Published by World Tibet Network News - Tuesday, January 16 1996By Joyce Liu
TAIPEI, Jan 15 (Reuter) - China's imperial treasures, open only to the country's royal family for thousands of years, travelled to Taiwan in 1949 with refugees who fled after the communist victory over the Nationalists in a civil war.
Chang Pi-teh still remembers the dangerous wartime journey from China nearly half a century ago. People piled on the decks of ships for the 220-km (137-mile) trip across Taiwan Strait impeded loading of the treasures. "That was an amazing scene," Chang said.
"When the last ship arrived in (Taiwan's northern) Keelung harbour, I asked myself, is this a refugee boat?" recalled the 74-year-old Chang, now deputy director of Taiwan's National Palace Museum, located at the foot of a mountain in a Taipei suburb.
Because the treasures confer a symbolic legitimacy on the regime which holds them, they were at the top of a list of items to be moved out of China when the Nationalist government retreated to the island after losing a civil war to the Chinese communists in 1949.
It was not the first wartime move for the treasures.
In the 1930s, they were transported to Zhongqing in China's southwestern Sichuan province from Beijing -- by train, truck and ship -- for safety reasons when China fought against the invasion by Japanese troops during World War Two.

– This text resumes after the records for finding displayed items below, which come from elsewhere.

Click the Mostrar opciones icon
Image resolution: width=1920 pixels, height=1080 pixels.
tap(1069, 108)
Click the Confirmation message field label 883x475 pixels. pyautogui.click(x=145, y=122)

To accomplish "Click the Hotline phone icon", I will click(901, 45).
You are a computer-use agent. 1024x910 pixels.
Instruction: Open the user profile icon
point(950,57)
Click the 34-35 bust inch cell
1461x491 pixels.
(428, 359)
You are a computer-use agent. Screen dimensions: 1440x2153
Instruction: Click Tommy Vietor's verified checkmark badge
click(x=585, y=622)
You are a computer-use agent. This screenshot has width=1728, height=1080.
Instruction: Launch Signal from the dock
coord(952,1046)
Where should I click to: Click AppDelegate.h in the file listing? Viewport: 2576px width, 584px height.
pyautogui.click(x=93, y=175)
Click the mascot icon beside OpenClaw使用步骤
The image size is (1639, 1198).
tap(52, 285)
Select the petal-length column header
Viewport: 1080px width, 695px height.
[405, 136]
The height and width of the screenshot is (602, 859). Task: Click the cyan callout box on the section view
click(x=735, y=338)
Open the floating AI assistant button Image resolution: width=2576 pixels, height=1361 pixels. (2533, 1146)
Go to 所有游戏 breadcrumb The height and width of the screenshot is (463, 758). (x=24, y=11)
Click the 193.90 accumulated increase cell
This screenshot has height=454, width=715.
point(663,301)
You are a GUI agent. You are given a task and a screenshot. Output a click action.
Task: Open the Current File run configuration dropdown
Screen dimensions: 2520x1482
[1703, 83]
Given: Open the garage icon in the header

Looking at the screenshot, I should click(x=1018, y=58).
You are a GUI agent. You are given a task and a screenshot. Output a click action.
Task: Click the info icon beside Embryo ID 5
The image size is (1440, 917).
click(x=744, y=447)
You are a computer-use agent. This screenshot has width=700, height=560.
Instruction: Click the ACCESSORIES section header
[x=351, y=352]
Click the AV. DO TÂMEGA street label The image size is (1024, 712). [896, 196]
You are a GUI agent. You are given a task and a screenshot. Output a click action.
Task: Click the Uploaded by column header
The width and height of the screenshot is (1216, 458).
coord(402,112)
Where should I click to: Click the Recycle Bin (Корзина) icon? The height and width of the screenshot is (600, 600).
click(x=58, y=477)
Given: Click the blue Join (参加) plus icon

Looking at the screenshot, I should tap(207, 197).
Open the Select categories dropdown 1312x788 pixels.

Amazingly, 10 drum-shaped stone blocks, each weighing one tonne, from China's Warring States Period (475-221 B.C.) emerged unscathed from the journey to Zhongqing and back to Beijing, Chang said.
"Nobody could believe that the damage was so small when the boxes were opened," he said.
Soon afterwards, the treasures were moved south again because of the 1949 civil war, and then to Taiwan, where it took 23 months to complete cataloguing them.
Now, 47 years later, some of the treasures will be on the move again, this time to the United States, a country which Taiwan views as a priority in foreign relations.
Starting on March 12 this year, more than 400 masterpieces of painting, calligraphy and antiquities will tour four museums in the United States for 13 months.
Negotiations on the U.S. exhibition started in 1991 and it is still being hotly debated here whether some of the treasures should go abroad -- partly because they are fragile and, most important, because of fears that China may claim ownership when they are in the United States.
"We have to make sure nothing will go wrong. Any damage will be unforgivable in history," said Chang, who has spent more than 50 years with the treasures.
Taiwan and the United States reached agreement in December 1994 on the exhibition, dubbed the "Splendours of Imperial China."
"We have obtained the U.S. judiciary guarantee that all of them will come back to Taiwan after the exhibition," Chang said.
The collection, worth an estimated US$1 billion, will be put on display at the Metropolitan Museum of Art in New York City, the Art Institute of Chicago, the Asian Art Museum in San Francisco and the National Gallery of Art in the U.S. capital Washington.
Diplomacy is one of the reasons Taiwan agreed to lend the treasures. "The exhibition will enable the Republic of China (Taiwan) to use culture to expand the room for foreign relations," a museum statement said.
Only 31 countries recognise Taiwan, seen by China as a renegade province after the civil war ended in 1949. Washington switched diplomatic ties to Beijing from Taipei in 1979.
"We want to make the Palace Museum a world museum, and its works appreciated not only by the royal families in the past or by the Taiwan people now ," Chang said.
Before the end of China's Ching Dynasty (1644-1911), the treasures were open only to the royal family.
Taiwan is willing to share the treasures with other countries but not with their original home, although Beijing has said it would not confiscate the treasures if they were exhibited in China.
"We have a lot of concerns such as the security, the exhibition condition and the facilities. It is very unlikely we will display them in mainland China," Chang said.